All Forums Database
skunkwerk 17 posts Joined 08/15
30 Mar 2016
help optimizing GROUP BY query

This is my query:

CREATE TABLE rtl.intermediate AS (
SELECT
   customer_id,
   MAX(new_to) AS new_to, 
   MIN(age) AS age,
   MIN(gender) AS gender,
   MIN(existing) AS existing
FROM rtl.base
WHERE
   country='China'
AND
   product='cereal'
AND
   dt BETWEEN '2015-01-01' AND '2016-01-01'
GROUP BY customer_id
) WITH DATA 
UNIQUE PRIMARY INDEX (customer_id, new_to, gender);

It currently takes about 10 seconds to run, and I would like to bring it down to 2 seconds.  The rtl.base table is partitioned on date (every 7 days) and has a primary index on customer_id, product, country, date (called dt).  I have collected statistics on the partition and the age column.
 
This is the explain:

1) First, we lock a distinct rtl."pseudo table" for read on a
RowHash to prevent global deadlock for
rtl.base.
2) Next, we lock rtl.intermediate for
exclusive use, and we lock rtl.base for read.
3) We lock a distinct DBC."pseudo table" for read on a RowHash for
deadlock prevention.
4) We lock DBC.DBase for read on a RowHash.
5) We do a single-AMP ABORT test from DBC.DBase by way of the unique
primary index "Field_1 = 'rtl'" with a residual condition of (
"'0000BF0A'XB= DBC.DBase.Field_2").
6) We create the table header.
7) We do an all-AMPs SUM step to aggregate from 53 partitions of
rtl.base with a condition of (
"(rtl.base.dt >= DATE '2015-01-01') AND
((rtl.base.dt <= DATE '2016-01-01') AND
((rtl.base.country = 'CHN') AND
(rtl.base.product = 'cereal')))")
, grouping by field1 ( rtl.base.customer_id).
Aggregate Intermediate Results are computed globally, then placed
in Spool 3. The size of Spool 3 is estimated with no confidence
to be 8,142,324 rows (293,123,664 bytes). The estimated time for
this step is 0.28 seconds.
8) We do an all-AMPs RETRIEVE step from Spool 3 (Last Use) by way of
an all-rows scan into Spool 1 (all_amps), which is redistributed
by the hash code of (rtl.base.customer_id,
rtl.base.new_to,
rtl.base.gender) to all AMPs. Then we do a
SORT to order Spool 1 by row hash. The size of Spool 1 is
estimated with no confidence to be 8,142,324 rows (227,985,072
bytes).
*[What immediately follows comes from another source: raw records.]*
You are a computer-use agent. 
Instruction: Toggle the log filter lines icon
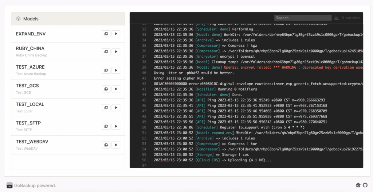[337, 18]
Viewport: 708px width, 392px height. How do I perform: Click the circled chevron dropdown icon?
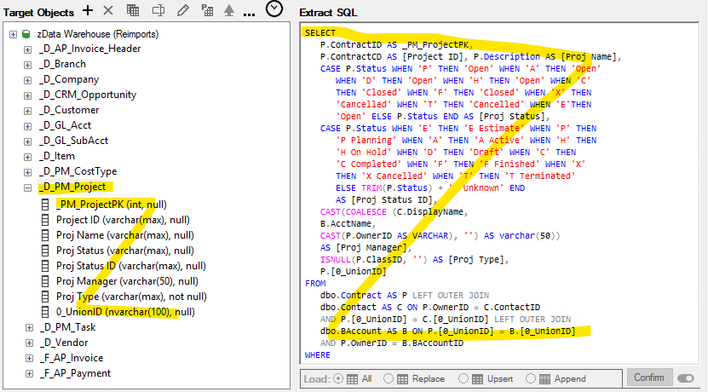(273, 9)
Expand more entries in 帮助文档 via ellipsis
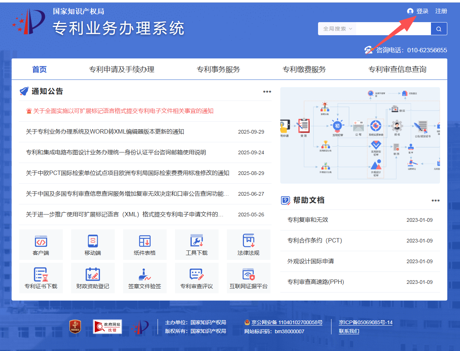The image size is (460, 351). click(435, 200)
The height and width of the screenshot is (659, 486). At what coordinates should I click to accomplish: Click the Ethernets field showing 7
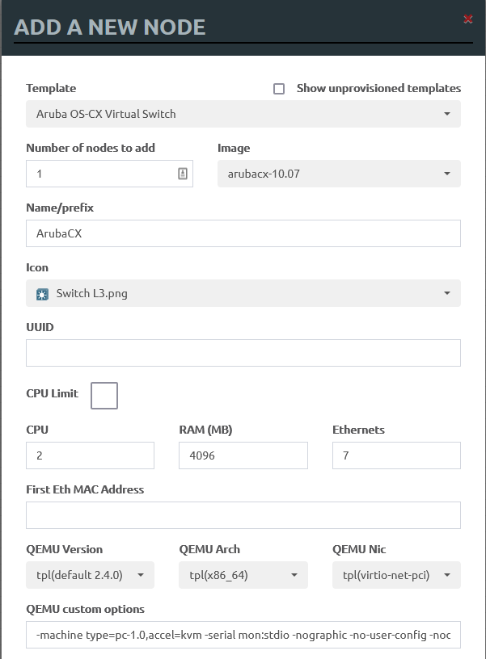click(395, 455)
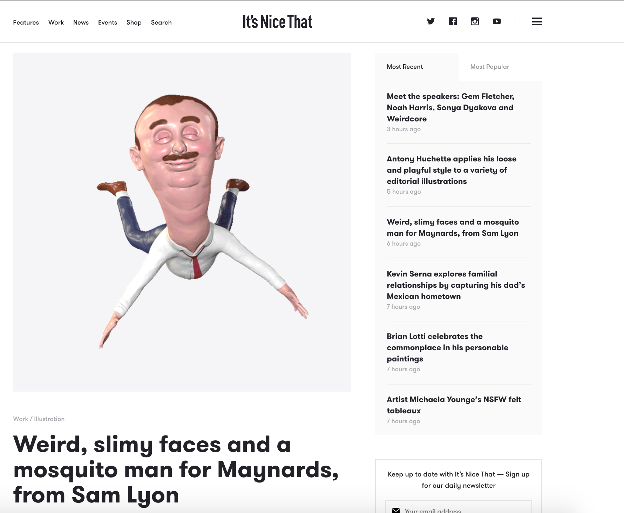Screen dimensions: 624x513
Task: Click the Work / Illustration breadcrumb
Action: pyautogui.click(x=39, y=419)
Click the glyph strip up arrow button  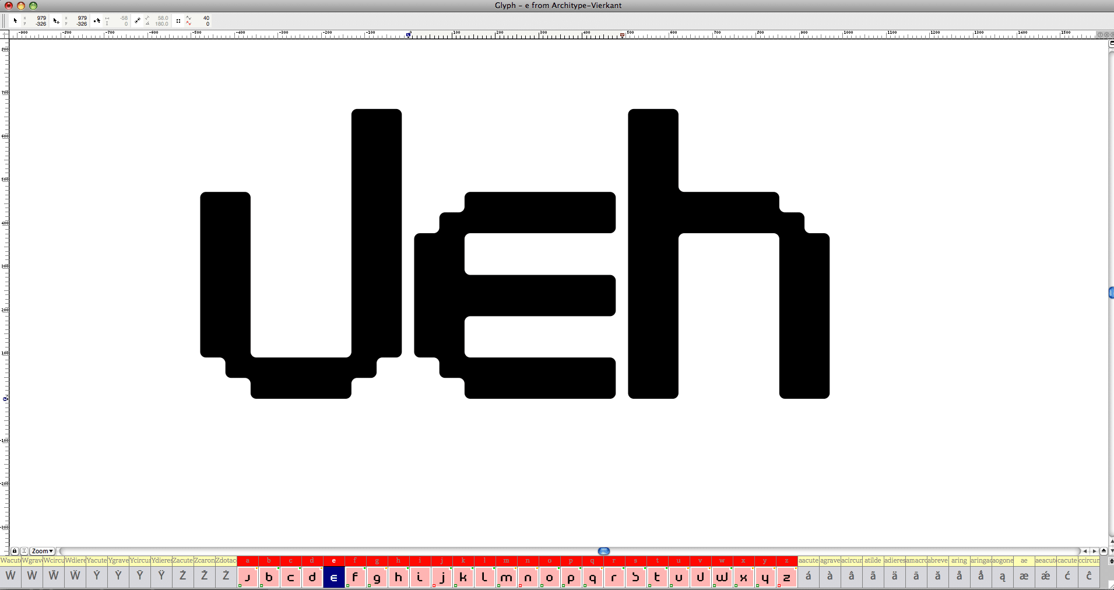point(1104,551)
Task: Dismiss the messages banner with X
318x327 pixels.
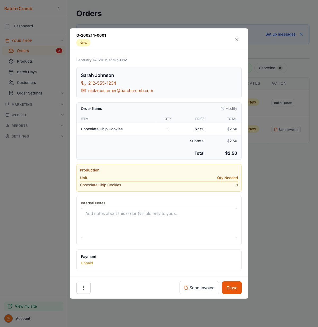Action: [x=301, y=34]
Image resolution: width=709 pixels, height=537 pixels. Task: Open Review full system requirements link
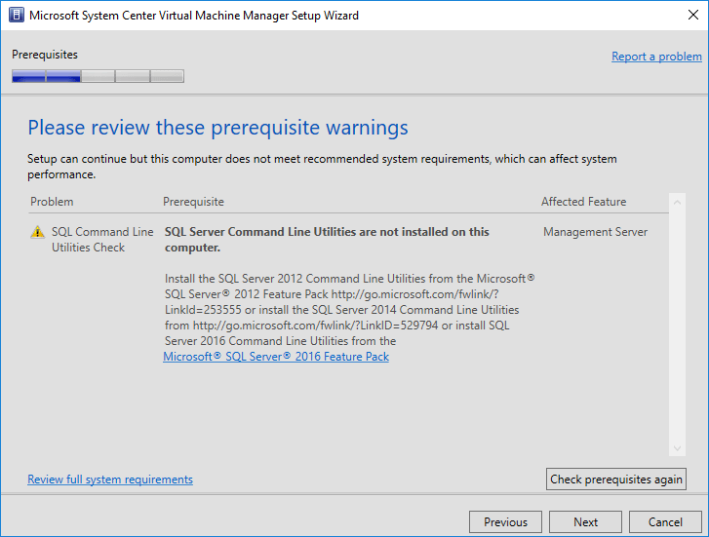pos(110,479)
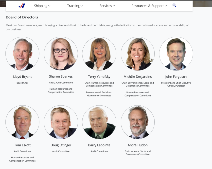
Task: Click John Ferguson's portrait photo
Action: point(176,53)
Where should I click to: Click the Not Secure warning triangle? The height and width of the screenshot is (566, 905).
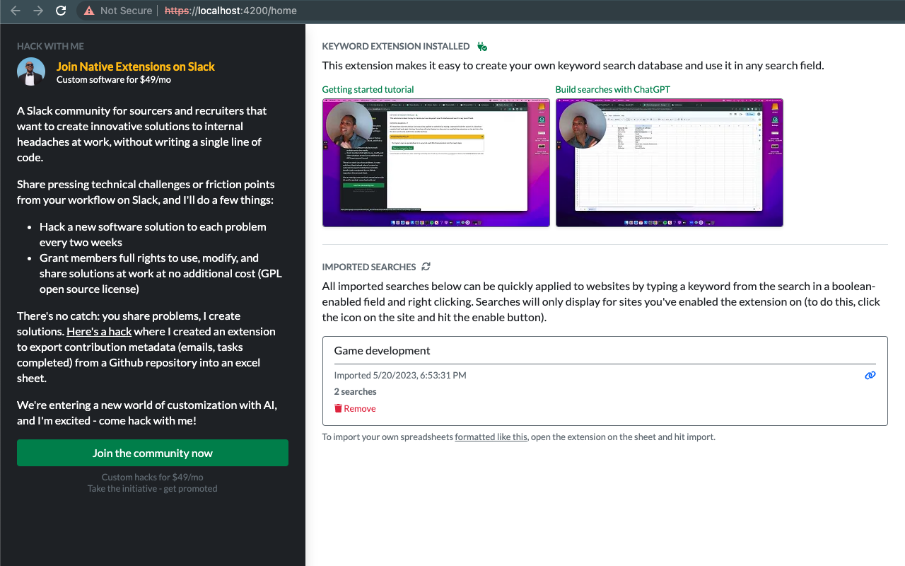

The estimated time for this step is 0.15 seconds.
9) We do an all-AMPs MERGE into
rtl.intermediate from Spool 1 (Last Use).
The size is estimated with no confidence to be 8,142,324 rows.
The estimated time for this step is 1 minute and 27 seconds.
10) We lock a distinct DBC."pseudo table" for write on a RowHash for
deadlock prevention, we lock a distinct DBC."pseudo table" for
write on a RowHash for deadlock prevention, and we lock a distinct
DBC."pseudo table" for write on a RowHash for deadlock prevention.
11) We lock DBC.Indexes for write on a RowHash, we lock DBC.TVFields
for write on a RowHash, we lock DBC.TVM for write on a RowHash,
and we lock DBC.AccessRights for write on a RowHash.
12) We execute the following steps in parallel.
1) We do a single-AMP ABORT test from DBC.TVM by way of the
unique primary index "Field_1 = '0000BF0A'XB, Field_2 =
'INTERMEDIATE'".
2) We do an INSERT into DBC.Indexes (no lock required).
3) We do an INSERT into DBC.Indexes (no lock required).
4) We do an INSERT into DBC.Indexes (no lock required).
5) We do an INSERT into DBC.TVFields (no lock required).
6) We do an INSERT into DBC.TVFields (no lock required).
7) We do an INSERT into DBC.TVFields (no lock required).
8) We do an INSERT into DBC.TVFields (no lock required).
9) We do an INSERT into DBC.TVFields (no lock required).
10) We do an INSERT into DBC.TVM (no lock required).
11) We INSERT default rights to DBC.AccessRights for
rtl.intermediate.
13) Finally, we send out an END TRANSACTION step to all AMPs involved
in processing the request.
-> No rows are returned to the user as the result of statement 1.

thanks!

dnoeth 4628 posts Joined 11/04
31 Mar 2016

Why do you create a three column UPI if customer_id is already unique? 
Simply use UNIQUE PRIMARY INDEX (customer_id) and there's no redistribution needed. 
 
Did you create the base table?
You might try changing the PI, too, can you add some demographics for customer_id, product, country?

Dieter

skunkwerk 17 posts Joined 08/15
01 Apr 2016

thanks Dieter,
I added the secondary index including gender, as I later need to GROUP BY gender and get a COUNT(*).  I assumed that would need to be indexed, so I added it to the secondary index.  Should I not do that?
Yes, I did create the base table as well.  But it already has a UNIQUE PRIMARY INDEX (customer_id, product, country) etc.  What are you recommending that I change?
 
regards,
imran

dnoeth 4628 posts Joined 11/04
01 Apr 2016

Hi imran,
well, there's no secondary index in your table definition?
Stay away from defining UPIs on all your tables, you'll get perfectly distributed tables and a horrible performance.
That's why I asked for additional info, you might be able to switch to a NUPI which matches your queries (e.g. PI(customer_id) for improving GROUP BY performance), or you can add additional partitioning.
<cut & paste>
Criteria for Choosing the Primary Index

Access = Maximize single-AMP operations

- Choose the column(s) most frequently used for JOIN (and WHERE conditions), usually a Primary or Foreign Key

 

Distribution = Optimize parallel processing

- Choose the column(s) that provides good distribution

- Better when more unique values and less rows per value

- Adding more columns might result in better distribution but less

usability: The RowHash can only be calculated when all values are

exactly known

 

Volatility = Reduce maintenance resource overhead (I/O)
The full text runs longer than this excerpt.